Pourquoi ils ont choisi de changer de prénom ?
La loi du 18 novembre 2016, promulguée en mars 2017, a facilité les démarches pour changer de prénom. Depuis, ils sont des milliers à saisir l’occasion. Illustration à Nice, témoignages à l’appui
Il y a ceux dont le nom de famille s’avère lourd à porter. Ceux que Pierre Desproges avait baptisés les « handicapés patronymiques ». En 1981, recevant Jean-Jacques Debout sur France Inter, Desproges en avait donné la définition suivante : « Quelqu’un dont le patronyme, c’est-à-dire le nom de famille, peut prêter à rire, à sourire, ou même à se fendre franchement la gueule, aux dépens de celui qui le porte. » Et puis il y en a d’autres, pour qui le prénom est un fardeau. Et qui n’ont pas franchement envie d’en rire. Jusqu’en 2017, ils pouvaient changer de prénom au prix de fastidieuses et onéreuses démarches. Mais la donne a changé. Depuis février dernier, la procédure est effectuée en mairie, rapidement, et gratuitement. Une petite révolution de l’état civil passée relativement inaperçue du grand public, mais qui a déjà changé la vie - et l’identité - de dizaines d’Azuréens.
Ce qui a changé
Tout part de la loi du 18 novembre 2016 de modernisation de la justice du XXIe siècle, qui a transféré certaines prérogatives des tribunaux vers les communes.
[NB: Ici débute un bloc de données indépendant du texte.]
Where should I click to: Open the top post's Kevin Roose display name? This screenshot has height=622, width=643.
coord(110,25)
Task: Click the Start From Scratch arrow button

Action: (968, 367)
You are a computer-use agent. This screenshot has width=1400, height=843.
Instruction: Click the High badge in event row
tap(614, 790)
Jusqu’à son entrée en vigueur en mars dernier, le changement de prénom incombait au juge aux affaires familiales. Désormais, l’article 60 du Code civil le confie à l’officier de l’état civil (lire ci-dessous). Ce dernier peut toutefois saisir le procureur s’il estime qu’une demande n’est pas légitime. « C’est la légitimité qui est en question. Dès lors que la demande est légitime, pas de problème. Et ça, c’est à l’officier d’état civil de la juger » ,insiste Bernard Baudin, adjoint au maire de Nice, qui a récemment récupéré la délégation à l’état civil longtemps confiée à Auguste Vérola.
Ce qui les motive
Souvent, les demandeurs souhaitent simplement officialiser leur prénom usuel. Au 15 décembre, l’état civil de Nice avait reçu 112 demandes, émanant autant d’hommes que de femmes. Parmi elles, 49 cas étaient motivés par cet usage prolongé d’un prénom. Autre motif invoqué : la francisation. Gage d’intégration à la société française et rempart contre les préjugés. « Je connais un Salvatore qui se faisait appeler Sauveur, et qui a fini par s’appeler ainsi », témoigne Bernard Baudin. Quinze demandes de « francisation » ont été enregistrées à Nice à la faveur du Code civil remanié. Treize cas étaient liés à une erreur lors de la déclaration de naissance. Dix-sept l’ont demandé par convenance personnelle. Douze autres ont voulu remédier à des problèmes d’orthographe ou d’homonymie. Enfin, plus rare mais notable : quatre personnes transgenre ont ainsi pu adapter leur identité à leur apparence physique. « La loi a aussi été pensée pour elles. Cela facilite considérablement leur vie quotidienne. La ville de Nice a été parmi les premières à traiter de telles situations », note Erwann Le Hô, président du centre LGBT Côte d’Azur.
Ce qu’il faut fournir
La procédure a été largement simplifiée. Le demandeur doit fournir une copie intégrale de son acte de naissance datant de moins de trois mois, une pièce d’identité en cours de validité, et un justificatif de domicile récent. Il doit, en outre, remplir un formulaire de demande de changement (trois pages) et y préciser ses motivations. Enfin, il peut produire des justificatifs : attestations de l’entourage professionnel, fiches de paie au nom usuel... La démarche est gratuite et peut aboutir en l’espace de quelques jours. Elle peut s’effectuer dans la mairie du lieu de naissance ou de résidence. Seule contrainte : « Vous ne pouvez pas envoyer votre demande à distance. Il faut la remettre en mains propres », prévient Bernard Baudin. Un moyen de préserver le contact humain et un certain pouvoir d’appréciation.
Ce qui peut coincer
A Nice, les services de l’état civil ont été confrontés à des demandes parfois étonnantes, sinon baroques. Mais là encore, tout est question de légitimité. Sur 112 demandes, quinze ont reçu l’avis défavorable de leur mairie. En cause : la demande portait sur un diminutif, un nom de famille, ou encore un... deuxième changement d’affilée. Après transmission au parquet et nouvel examen, neuf demandes ont été déboutées par la justice. Pour celles-ci, il aura fallu s’en remettre à un avocat... ou s’en tenir, bon gré mal gré, à son bon vieux prénom.